Technical note 23 Jul 2018

Technical note | 23 Jul 2018

Technical note: Assessment of observation quality for data assimilation in flood models

Joanne A. Waller1, Javier García-Pintado1,2, David C. Mason3, Sarah L. Dance1, and Nancy K. Nichols1 Joanne A. Waller et al.
  • 1School of Mathematical, Physical and Computational Sciences, University of Reading, Reading, UK
  • 2MARUM – Center for Marine Environmental Sciences and Department of Geosciences, University of Bremen, Bremen, Germany
  • 3School of Archaeology, Geography and Environmental Science, University of Reading, Reading, UK

Abstract. The assimilation of satellite-based water level observations (WLOs) into 2-D hydrodynamic models can keep flood forecasts on track or be used for reanalysis to obtain improved assessments of previous flood footprints. In either case, satellites provide spatially dense observation fields, but with spatially correlated errors. To date, assimilation methods in flood forecasting either incorrectly neglect the spatial correlation in the observation errors or, in the best of cases, deal with it by thinning methods. These thinning methods result in a sparse set of observations whose error correlations are assumed to be negligible.

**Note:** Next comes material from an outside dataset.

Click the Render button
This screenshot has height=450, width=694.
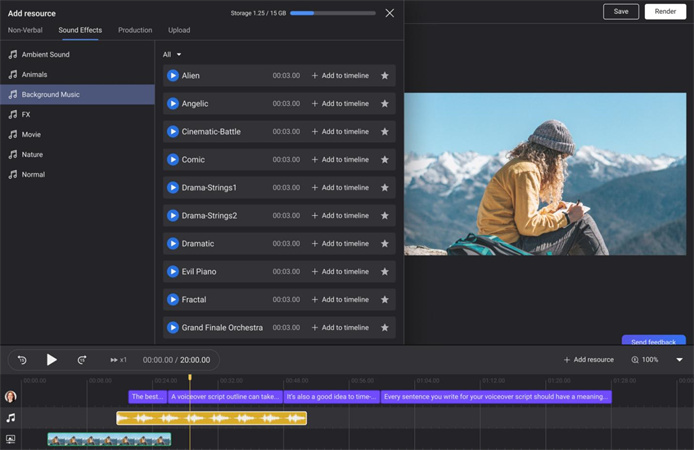coord(665,12)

Here, with a case study, we show that the assimilation diagnostics that make use of statistical averages of observation-minus-background and observation-minus-analysis residuals are useful to estimate error correlations in WLOs. The average estimated correlation length scale of 7km is longer than the expected value of 250m. Furthermore, the correlations do not decrease monotonically; this unexpected behaviour is shown to be the result of assimilating some anomalous observations. Accurate estimates of the observation error statistics can be used to support quality control protocols and provide insight into which observations it is most beneficial to assimilate. Therefore, the understanding gained in this paper will contribute towards the correct assimilation of denser datasets.